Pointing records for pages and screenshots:
— start —

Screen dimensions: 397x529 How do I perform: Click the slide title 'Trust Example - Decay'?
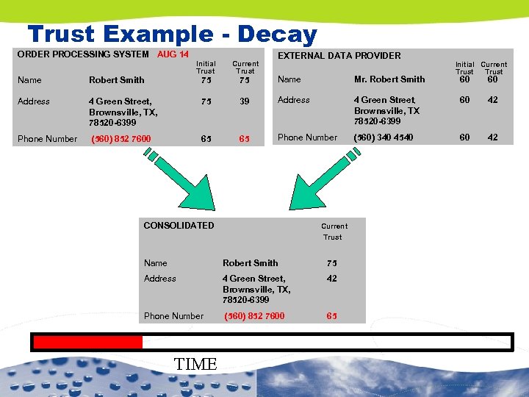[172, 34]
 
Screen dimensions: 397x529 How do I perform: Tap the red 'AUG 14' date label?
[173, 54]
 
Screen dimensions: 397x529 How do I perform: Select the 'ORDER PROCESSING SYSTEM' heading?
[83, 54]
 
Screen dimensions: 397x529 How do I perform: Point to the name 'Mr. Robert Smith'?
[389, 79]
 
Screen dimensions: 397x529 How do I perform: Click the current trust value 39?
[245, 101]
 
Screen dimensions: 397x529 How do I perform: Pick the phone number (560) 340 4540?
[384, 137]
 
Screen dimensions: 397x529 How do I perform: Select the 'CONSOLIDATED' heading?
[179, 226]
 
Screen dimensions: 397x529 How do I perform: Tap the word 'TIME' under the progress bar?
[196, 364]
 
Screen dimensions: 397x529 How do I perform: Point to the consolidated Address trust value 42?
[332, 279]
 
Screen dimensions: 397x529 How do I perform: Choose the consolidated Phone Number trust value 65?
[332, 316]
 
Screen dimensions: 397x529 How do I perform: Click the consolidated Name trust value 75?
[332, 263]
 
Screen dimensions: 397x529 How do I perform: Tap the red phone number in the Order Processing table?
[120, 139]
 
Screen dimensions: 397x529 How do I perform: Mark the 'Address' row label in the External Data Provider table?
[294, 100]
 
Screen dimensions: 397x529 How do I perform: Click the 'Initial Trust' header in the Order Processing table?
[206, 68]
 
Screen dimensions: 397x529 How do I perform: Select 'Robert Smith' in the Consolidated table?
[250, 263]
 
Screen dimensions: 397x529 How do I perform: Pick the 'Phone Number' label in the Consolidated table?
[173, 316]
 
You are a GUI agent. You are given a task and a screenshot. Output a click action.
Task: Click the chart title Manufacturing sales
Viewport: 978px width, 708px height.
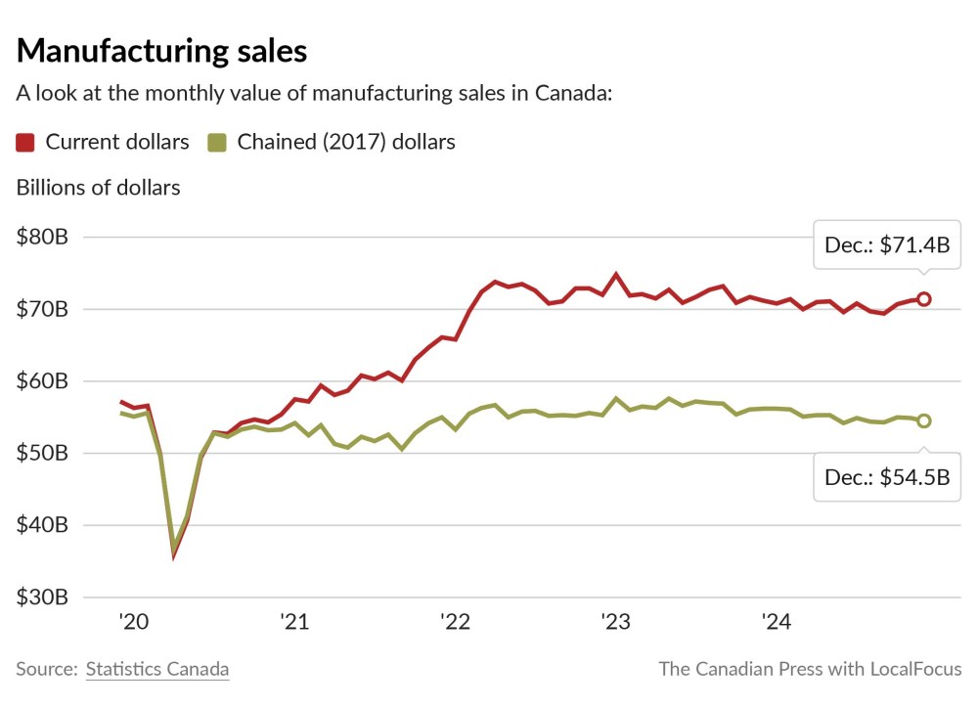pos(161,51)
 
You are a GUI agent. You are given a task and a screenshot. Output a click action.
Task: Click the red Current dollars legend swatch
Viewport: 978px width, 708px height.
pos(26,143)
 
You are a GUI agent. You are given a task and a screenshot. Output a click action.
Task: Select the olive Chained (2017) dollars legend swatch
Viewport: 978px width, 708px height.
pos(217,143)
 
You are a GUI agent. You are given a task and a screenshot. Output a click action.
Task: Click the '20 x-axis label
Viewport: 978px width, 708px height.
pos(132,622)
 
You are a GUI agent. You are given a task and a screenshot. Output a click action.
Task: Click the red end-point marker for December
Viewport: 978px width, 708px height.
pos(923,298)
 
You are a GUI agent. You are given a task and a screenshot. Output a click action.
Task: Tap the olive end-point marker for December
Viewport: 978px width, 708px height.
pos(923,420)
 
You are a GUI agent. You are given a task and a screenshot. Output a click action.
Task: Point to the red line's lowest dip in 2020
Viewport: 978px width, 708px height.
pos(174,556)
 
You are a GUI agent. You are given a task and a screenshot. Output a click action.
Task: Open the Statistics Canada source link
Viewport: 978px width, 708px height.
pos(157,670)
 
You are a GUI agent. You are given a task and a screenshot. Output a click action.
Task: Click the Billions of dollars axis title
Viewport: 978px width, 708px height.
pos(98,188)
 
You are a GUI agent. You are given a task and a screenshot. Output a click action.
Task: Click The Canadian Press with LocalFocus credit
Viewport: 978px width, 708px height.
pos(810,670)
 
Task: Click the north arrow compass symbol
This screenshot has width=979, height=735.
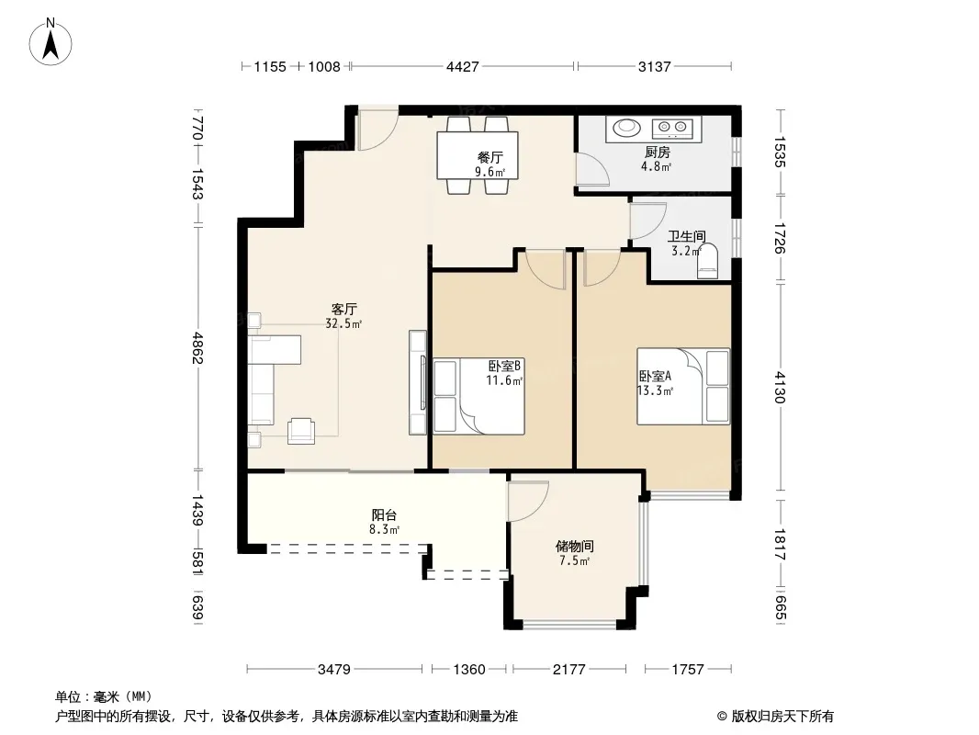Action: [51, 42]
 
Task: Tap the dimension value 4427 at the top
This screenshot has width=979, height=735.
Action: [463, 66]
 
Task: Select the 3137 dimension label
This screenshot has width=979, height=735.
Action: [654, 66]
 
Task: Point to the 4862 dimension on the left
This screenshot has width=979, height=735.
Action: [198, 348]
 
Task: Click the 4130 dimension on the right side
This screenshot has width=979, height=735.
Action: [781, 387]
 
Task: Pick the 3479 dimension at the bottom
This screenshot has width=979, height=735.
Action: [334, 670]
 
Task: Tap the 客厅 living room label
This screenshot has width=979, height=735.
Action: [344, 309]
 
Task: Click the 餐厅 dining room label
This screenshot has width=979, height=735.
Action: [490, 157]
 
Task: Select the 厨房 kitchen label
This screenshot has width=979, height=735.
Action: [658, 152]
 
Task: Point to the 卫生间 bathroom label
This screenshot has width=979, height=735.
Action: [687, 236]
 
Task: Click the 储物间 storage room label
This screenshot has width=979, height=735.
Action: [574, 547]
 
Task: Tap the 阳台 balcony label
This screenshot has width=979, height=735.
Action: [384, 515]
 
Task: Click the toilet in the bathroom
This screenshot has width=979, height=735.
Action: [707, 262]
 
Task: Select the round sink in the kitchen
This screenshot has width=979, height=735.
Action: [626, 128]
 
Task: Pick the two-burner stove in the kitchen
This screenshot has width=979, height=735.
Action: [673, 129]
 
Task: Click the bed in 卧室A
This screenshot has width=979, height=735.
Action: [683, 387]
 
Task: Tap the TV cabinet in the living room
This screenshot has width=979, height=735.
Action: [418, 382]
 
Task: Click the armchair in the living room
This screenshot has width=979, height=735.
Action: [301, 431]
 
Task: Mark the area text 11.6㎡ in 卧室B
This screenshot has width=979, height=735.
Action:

— end —

Convert the full material above into a numbered list with no blank lines, and leave the pictures out of your answer.

▶ SOLUTION:
1. Screen dimensions: 397x529 How do I perform: Click the slide title 'Trust Example - Decay'?
2. [172, 34]
3. Screen dimensions: 397x529 How do I perform: Tap the red 'AUG 14' date label?
4. [173, 54]
5. Screen dimensions: 397x529 How do I perform: Select the 'ORDER PROCESSING SYSTEM' heading?
6. [83, 54]
7. Screen dimensions: 397x529 How do I perform: Point to the name 'Mr. Robert Smith'?
8. [389, 79]
9. Screen dimensions: 397x529 How do I perform: Click the current trust value 39?
10. [245, 101]
11. Screen dimensions: 397x529 How do I perform: Pick the phone number (560) 340 4540?
12. [384, 137]
13. Screen dimensions: 397x529 How do I perform: Select the 'CONSOLIDATED' heading?
14. [179, 226]
15. Screen dimensions: 397x529 How do I perform: Tap the word 'TIME' under the progress bar?
16. [196, 364]
17. Screen dimensions: 397x529 How do I perform: Point to the consolidated Address trust value 42?
18. [332, 279]
19. Screen dimensions: 397x529 How do I perform: Choose the consolidated Phone Number trust value 65?
20. [332, 316]
21. Screen dimensions: 397x529 How do I perform: Click the consolidated Name trust value 75?
22. [332, 263]
23. Screen dimensions: 397x529 How do I perform: Tap the red phone number in the Order Processing table?
24. [120, 139]
25. Screen dimensions: 397x529 How do I perform: Mark the 'Address' row label in the External Data Provider table?
26. [294, 100]
27. Screen dimensions: 397x529 How do I perform: Click the 'Initial Trust' header in the Order Processing table?
28. [206, 68]
29. Screen dimensions: 397x529 How do I perform: Select 'Robert Smith' in the Consolidated table?
30. [250, 263]
31. Screen dimensions: 397x529 How do I perform: Pick the 'Phone Number' label in the Consolidated table?
32. [173, 316]
33. You are a GUI agent. You are given a task and a screenshot. Output a click action.
34. Task: Click the chart title Manufacturing sales
35. Viewport: 978px width, 708px height.
36. pos(161,51)
37. You are a GUI agent. You are given a task and a screenshot. Output a click action.
38. Task: Click the red Current dollars legend swatch
39. Viewport: 978px width, 708px height.
40. pos(26,143)
41. You are a GUI agent. You are given a task and a screenshot. Output a click action.
42. Task: Select the olive Chained (2017) dollars legend swatch
43. Viewport: 978px width, 708px height.
44. pos(217,143)
45. You are a GUI agent. You are given a task and a screenshot. Output a click action.
46. Task: Click the '20 x-axis label
47. Viewport: 978px width, 708px height.
48. pos(132,622)
49. You are a GUI agent. You are given a task and a screenshot. Output a click action.
50. Task: Click the red end-point marker for December
51. Viewport: 978px width, 708px height.
52. pos(923,298)
53. You are a GUI agent. You are given a task and a screenshot. Output a click action.
54. Task: Tap the olive end-point marker for December
55. Viewport: 978px width, 708px height.
56. pos(923,420)
57. You are a GUI agent. You are given a task and a screenshot. Output a click action.
58. Task: Point to the red line's lowest dip in 2020
59. Viewport: 978px width, 708px height.
60. pos(174,556)
61. You are a GUI agent. You are given a task and a screenshot. Output a click action.
62. Task: Open the Statistics Canada source link
63. Viewport: 978px width, 708px height.
64. pos(157,670)
65. You are a GUI agent. You are given a task and a screenshot. Output a click action.
66. Task: Click the Billions of dollars axis title
67. Viewport: 978px width, 708px height.
68. pos(98,188)
69. You are a GUI agent. You are given a task and a screenshot. Output a click action.
70. Task: Click The Canadian Press with LocalFocus credit
71. Viewport: 978px width, 708px height.
72. pos(810,670)
73. Task: Click the north arrow compass symbol
74. This screenshot has width=979, height=735.
75. Action: [51, 42]
76. Task: Tap the dimension value 4427 at the top
77. This screenshot has width=979, height=735.
78. Action: [463, 66]
79. Task: Select the 3137 dimension label
80. This screenshot has width=979, height=735.
81. Action: [654, 66]
82. Task: Point to the 4862 dimension on the left
83. This screenshot has width=979, height=735.
84. Action: [198, 348]
85. Task: Click the 4130 dimension on the right side
86. This screenshot has width=979, height=735.
87. Action: [781, 387]
88. Task: Pick the 3479 dimension at the bottom
89. This screenshot has width=979, height=735.
90. Action: [334, 670]
91. Task: Tap the 客厅 living room label
92. This screenshot has width=979, height=735.
93. Action: [344, 309]
94. Task: Click the 餐厅 dining room label
95. This screenshot has width=979, height=735.
96. Action: [490, 157]
97. Task: Select the 厨房 kitchen label
98. This screenshot has width=979, height=735.
99. Action: [658, 152]
100. Task: Point to the 卫生间 bathroom label
101. This screenshot has width=979, height=735.
102. Action: [687, 236]
103. Task: Click the 储物间 storage room label
104. This screenshot has width=979, height=735.
105. Action: [574, 547]
106. Task: Tap the 阳台 balcony label
107. This screenshot has width=979, height=735.
108. Action: [384, 515]
109. Task: Click the toilet in the bathroom
110. This screenshot has width=979, height=735.
111. Action: [707, 262]
112. Task: Select the round sink in the kitchen
113. This screenshot has width=979, height=735.
114. Action: [626, 128]
115. Task: Pick the two-burner stove in the kitchen
116. This screenshot has width=979, height=735.
117. Action: [673, 129]
118. Task: Click the bed in 卧室A
119. This screenshot has width=979, height=735.
120. Action: [683, 387]
121. Task: Tap the TV cabinet in the living room
122. This screenshot has width=979, height=735.
123. Action: [418, 382]
124. Task: Click the armchair in the living room
125. This screenshot has width=979, height=735.
126. Action: [301, 431]
127. Task: Mark the area text 11.6㎡ in 卧室B
128. This screenshot has width=979, height=735.
129. Action:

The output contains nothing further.